肉離れ

肉離れとは

肉離れとは筋肉が断裂するケガで、患部に炎症や内出血、腫れ、激しい痛みを生じます。筋肉の一部が断裂する場合がほとんどを占めますが、筋肉が完全に切れてしまうこともあります。
肉離れで特に注意が必要なのは、成長期に起こるものです。子どもが肉離れを起こした場合、適切な治療を受けるのが遅れると痛みに反応して全身の筋肉が硬化し、身体にゆがみを生じる場合があります。また、成長期には筋肉と骨が付着している部分がやわらかく、強い力で引っ張られると剥離骨折を起こしやすい傾向があります。

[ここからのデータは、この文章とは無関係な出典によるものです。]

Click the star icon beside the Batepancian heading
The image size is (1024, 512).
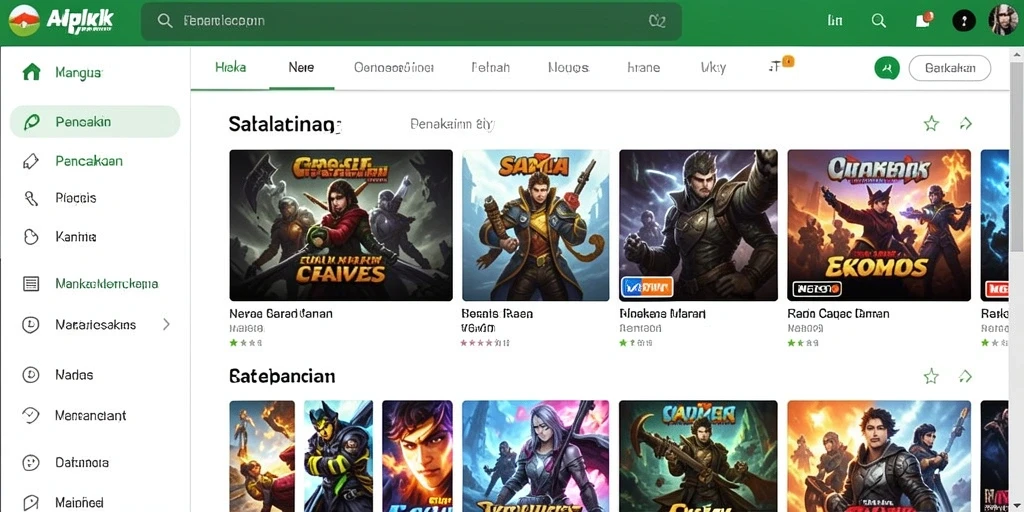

新生児から幼児までは筋力が弱いので肉離れを起こすことはほとんどありませんが、小学校高学年になると肉離れを起こしやすくなりますので注意してあげてください。
ダッシュやジャンプなどの急激な負荷をかけた後に痛みを訴える場合は、できるだけ早く受診してください。

肉離れの原因

筋肉に急激な負荷がかかる動作を行った際に、筋肉がその力に対応できないことで筋肉が断裂します。
また、筋肉に疲労がたまっていたり、弱くなったりしていると、特に強い負荷をかけたつもりがないのに筋肉が断裂することもあります。
スポーツの前に準備運動やストレッチを行うと、筋肉が柔軟になって肉離れを起こしにくくなります。運動をする前には必ず準備運動を行い、普段からこまめにストレッチをして筋肉の柔軟性を保ちましょう。

肉離れの症状

成長期の子どもやアスリートは、太ももの後ろ側の大腿二頭筋・太ももの前側の大腿四頭、太もも裏側の内側にあるハムストリングスに肉離れを起こしやすい傾向があります。中高年の場合は、ふくらはぎの腓腹筋に肉離れを起こしやすくなります。腓腹筋の肉離れはテニスでも起こりやすく、「テニスレッグ」と呼ばれることもあります。

まずは正しい応急処置を

直後は冷やす

まず行うのは、患部の冷却です。肉離れになったらできるだけ歩かず、濡れタオルなどで患部を冷やします。内出血の拡大を抑えるためには適度なアイシングが重要ですが、冷やし過ぎてしまうと筋肉が硬くなって血行が悪化し、回復が遅れてしまいます。30分以上冷やさないようにしましょう。

圧迫

出血を防ぎ、腫れを最小限に食い止めるため、患部は適度に圧迫しましょう。

下肢挙上

病院への移動のための車を待つ間は、足を高く持ち上げた下肢挙上を保つと痛みが和らぎやすいため、ソファなど横になれる場所で膝を軽く曲げて足を上げてください。また、患部が心臓より高い位置にあると腫れの防止や軽減効果が見込めます。

患部に負担をかけない

移動中は、肉離れを起こした側に体重がかからないようにします。車までの徒歩移動の際には、短い距離でもおんぶや肩を貸してもらって移動してください。

検査・診断

超音波検査、X線検査、MRI検査などで状態を確認します。肉離れ・剥離(裂離)骨折の有無、軽症・重症の判断を行って、適切な処置を行います。
肉離れといっても、いわゆる筋肉(赤みの部分)が損傷を受けた場合と筋(スジ)の部分が損傷を受けた場合では治療期間が全く異なります。期間は前者は短く、後者は長くかかります。超音波やMRI検査にて正確に診断します。


治療

基本的に、安静と固定、その後のリハビリによる治療が中心になります。肉離れは、見えていない部分に切り傷や裂傷を起こしている状態です。切り傷は切れた部分の皮膚を寄せて固定することで早い回復が望めます。肉離れでも筋肉の線維を固定することで早い回復が期待できます。程度に応じて、最初の数日~3週間程度は固定して修復を促します。いわゆる筋肉の部分が切れた肉離れの場合、短期間で痛みも消失していくことが多いのですが、痛みが取れたからといってすぐにスポーツや重労働を再開してしまうと、肉離れを再発し難治性となってしまうので注意が必要です。
また、損傷を受けた部分をできるだけ早く再生させるためには、血行の改善が不可欠です。また慢性期で筋肉が固くなってしまった際は体外衝撃波治療を行うこともあります。リハビリでは、早い回復につながる身体の動かし方、ストレッチ法などもお伝えしています。